Present an exact copy of each line below.

Saved entries
────────────────
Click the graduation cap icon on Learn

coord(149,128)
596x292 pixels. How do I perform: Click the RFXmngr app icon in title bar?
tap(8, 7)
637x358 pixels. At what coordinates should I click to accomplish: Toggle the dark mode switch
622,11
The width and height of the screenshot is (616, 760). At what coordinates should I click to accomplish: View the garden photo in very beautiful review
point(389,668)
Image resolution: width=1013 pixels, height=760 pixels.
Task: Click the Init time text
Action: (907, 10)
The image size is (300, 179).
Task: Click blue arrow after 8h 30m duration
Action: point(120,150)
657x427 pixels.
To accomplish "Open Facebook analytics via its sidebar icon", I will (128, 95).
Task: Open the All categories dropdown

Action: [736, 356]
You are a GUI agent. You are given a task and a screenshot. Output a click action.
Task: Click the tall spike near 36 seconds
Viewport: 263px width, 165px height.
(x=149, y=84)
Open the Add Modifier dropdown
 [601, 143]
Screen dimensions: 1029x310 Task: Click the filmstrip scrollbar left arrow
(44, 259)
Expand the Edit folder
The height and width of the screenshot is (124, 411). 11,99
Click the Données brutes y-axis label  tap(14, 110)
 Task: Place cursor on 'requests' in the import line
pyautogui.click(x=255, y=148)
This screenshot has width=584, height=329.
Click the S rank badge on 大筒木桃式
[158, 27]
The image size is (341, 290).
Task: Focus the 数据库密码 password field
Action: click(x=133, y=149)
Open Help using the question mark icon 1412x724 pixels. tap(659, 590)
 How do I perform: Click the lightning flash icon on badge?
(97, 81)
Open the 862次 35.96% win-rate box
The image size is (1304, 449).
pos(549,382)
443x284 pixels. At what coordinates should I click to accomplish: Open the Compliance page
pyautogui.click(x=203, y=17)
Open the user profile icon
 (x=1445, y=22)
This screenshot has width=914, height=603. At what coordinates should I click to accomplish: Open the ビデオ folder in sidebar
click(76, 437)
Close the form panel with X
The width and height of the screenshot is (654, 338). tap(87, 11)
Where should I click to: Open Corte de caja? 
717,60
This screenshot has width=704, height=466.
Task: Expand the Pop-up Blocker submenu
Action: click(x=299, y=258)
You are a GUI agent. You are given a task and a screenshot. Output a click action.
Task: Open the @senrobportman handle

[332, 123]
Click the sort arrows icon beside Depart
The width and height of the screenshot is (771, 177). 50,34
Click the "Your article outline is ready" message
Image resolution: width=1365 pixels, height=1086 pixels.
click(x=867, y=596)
────────────────
**RESPONSE**:
Click the graduation cap icon on Learn

coord(149,128)
596x292 pixels. How do I perform: Click the RFXmngr app icon in title bar?
tap(8, 7)
637x358 pixels. At what coordinates should I click to accomplish: Toggle the dark mode switch
622,11
The width and height of the screenshot is (616, 760). At what coordinates should I click to accomplish: View the garden photo in very beautiful review
point(389,668)
Image resolution: width=1013 pixels, height=760 pixels.
Task: Click the Init time text
Action: (907, 10)
The image size is (300, 179).
Task: Click blue arrow after 8h 30m duration
Action: point(120,150)
657x427 pixels.
To accomplish "Open Facebook analytics via its sidebar icon", I will (128, 95).
Task: Open the All categories dropdown

Action: [736, 356]
You are a GUI agent. You are given a task and a screenshot. Output a click action.
Task: Click the tall spike near 36 seconds
Viewport: 263px width, 165px height.
(x=149, y=84)
Open the Add Modifier dropdown
 [601, 143]
Screen dimensions: 1029x310 Task: Click the filmstrip scrollbar left arrow
(44, 259)
Expand the Edit folder
The height and width of the screenshot is (124, 411). 11,99
Click the Données brutes y-axis label  tap(14, 110)
 Task: Place cursor on 'requests' in the import line
pyautogui.click(x=255, y=148)
This screenshot has width=584, height=329.
Click the S rank badge on 大筒木桃式
[158, 27]
The image size is (341, 290).
Task: Focus the 数据库密码 password field
Action: click(x=133, y=149)
Open Help using the question mark icon 1412x724 pixels. tap(659, 590)
 How do I perform: Click the lightning flash icon on badge?
(97, 81)
Open the 862次 35.96% win-rate box
The image size is (1304, 449).
pos(549,382)
443x284 pixels. At what coordinates should I click to accomplish: Open the Compliance page
pyautogui.click(x=203, y=17)
Open the user profile icon
 (x=1445, y=22)
This screenshot has width=914, height=603. At what coordinates should I click to accomplish: Open the ビデオ folder in sidebar
click(76, 437)
Close the form panel with X
The width and height of the screenshot is (654, 338). tap(87, 11)
Where should I click to: Open Corte de caja? 
717,60
This screenshot has width=704, height=466.
Task: Expand the Pop-up Blocker submenu
Action: click(x=299, y=258)
You are a GUI agent. You are given a task and a screenshot. Output a click action.
Task: Open the @senrobportman handle

[332, 123]
Click the sort arrows icon beside Depart
The width and height of the screenshot is (771, 177). 50,34
Click the "Your article outline is ready" message
Image resolution: width=1365 pixels, height=1086 pixels.
click(x=867, y=596)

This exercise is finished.